From up here – the status quo looks like a situation where affluent Southerners retain easy access to their continental homes, regain the £10,000 in value knocked off their London-properties, and avoid those inconvenient strikes on the Eurostar. But in that scenario, the North-East still receives no cultural funding or infrastructure investment, and former mining communities continue to be left to their own devices with minimal revenue support-grants from the government.

Nowhere is this alliance between the PVCs and well-off clearer than in the selection of allies they have chosen to champion their cause: Anna Soubry, Sarah Wollaston, Justine Greening, Dominic Grieve and Michael Heseltine – all Conservative (or formerly Conservative) MPs that have willingly supported austerity.

These are individuals that have consciously, in part, manufactured the divide that now exists between London and its peripheries. So, how are they supposed to fix it? Their love for the EU, weirdly enough, doesn’t outweigh the damage their party has waged on its own people. There’s something particularly disturbing in the way Michael Heseltine, former front-man to Thatcher, noted in his PV March speech that Maggie would be turning in her grave if she were alive to witness Brexit. Everyone cheered in response. Does that mean we now remember her as a sagacious Europhile, more so than as the architect of devastation in the very places that voted to Leave…?

And then, there’s the genuinely unforgivable assumption by PVCs that young people unanimously voted to Remain – with the consequence that non-university educated electors have been virtually ignored.
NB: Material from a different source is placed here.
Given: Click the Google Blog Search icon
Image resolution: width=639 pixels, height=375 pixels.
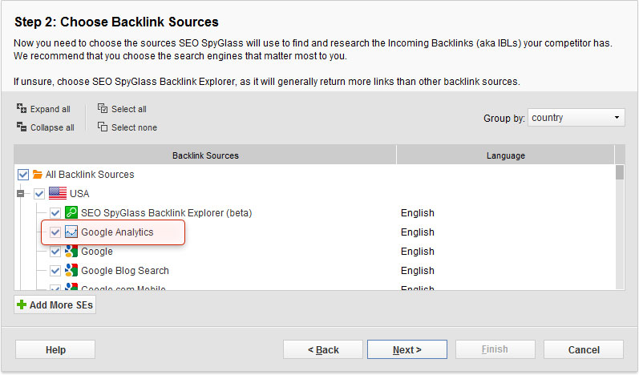Looking at the screenshot, I should [x=71, y=271].
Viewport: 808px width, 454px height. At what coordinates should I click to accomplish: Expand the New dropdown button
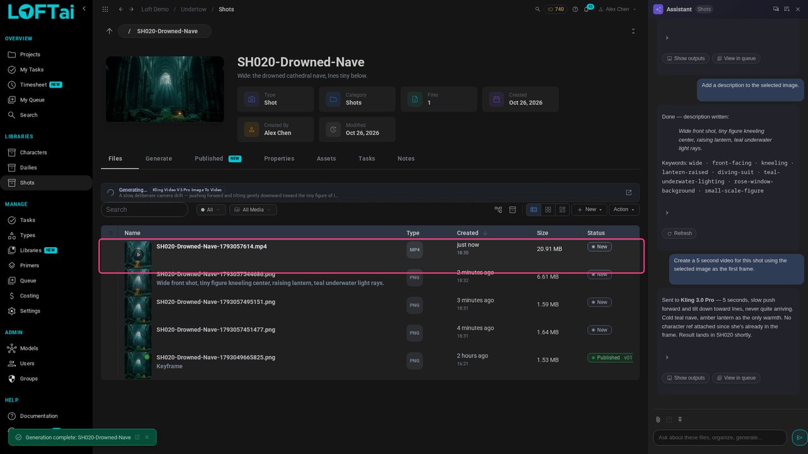590,209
The PVC’s youth contingent is exclusively represented by young people of Our Future Our Choice and For Our Future’s Sake (OFOC and FFS). Unfortunately, while they might be eloquent and informed, both groups are hopelessly metropolitan organisations that claim, incorrectly, to speak for ‘young people’ as though they were one, singular, homogeneous, degree-level-educated and Erasmus-appreciating mass. Which, as we all know, they aren’t.

And rather than reach out to older people in deprived areas, who have seen their communities disintegrate around them – and have been led to believe this stems from immigration and open borders rather than by governmental neglect – the PVCs have paraded snobbish placards around the streets of London: taunting half of the electorate with tasteless witticisms that seem to suggest their bigoted stupidity.

One such placard boasted: ‘52% Pride and Prejudice; 48% Sense and Sensibility’. Hmm, maybe take a look in the mirror?

Labour MPs, for one thing, should not give into the PVC’s demands, but embrace what their constituents asked for (and with that I nod my hat to Emma Lewell-Buck, MP for South Shields). With a support base of which almost 70% voted to Leave, Labour’s proposal of retaining access to the customs union and ‘close alignment with the single market’ is the best option to pursue, lest they risk further entrenching a toxic national divide which is in nobody’s interests to perpetuate.

Ultimately, a People’s Vote should be a free-vote: where consensus from all sides of the political spectrum can be found regarding how to leave the EU. Currently, however, its proponents are damaging its credibility by way of their obstinate elitism – those same traits they so fervidly criticise when found among Brexiteers. And for that reason, the PVCs will never have my support. Not that they want it, anyway.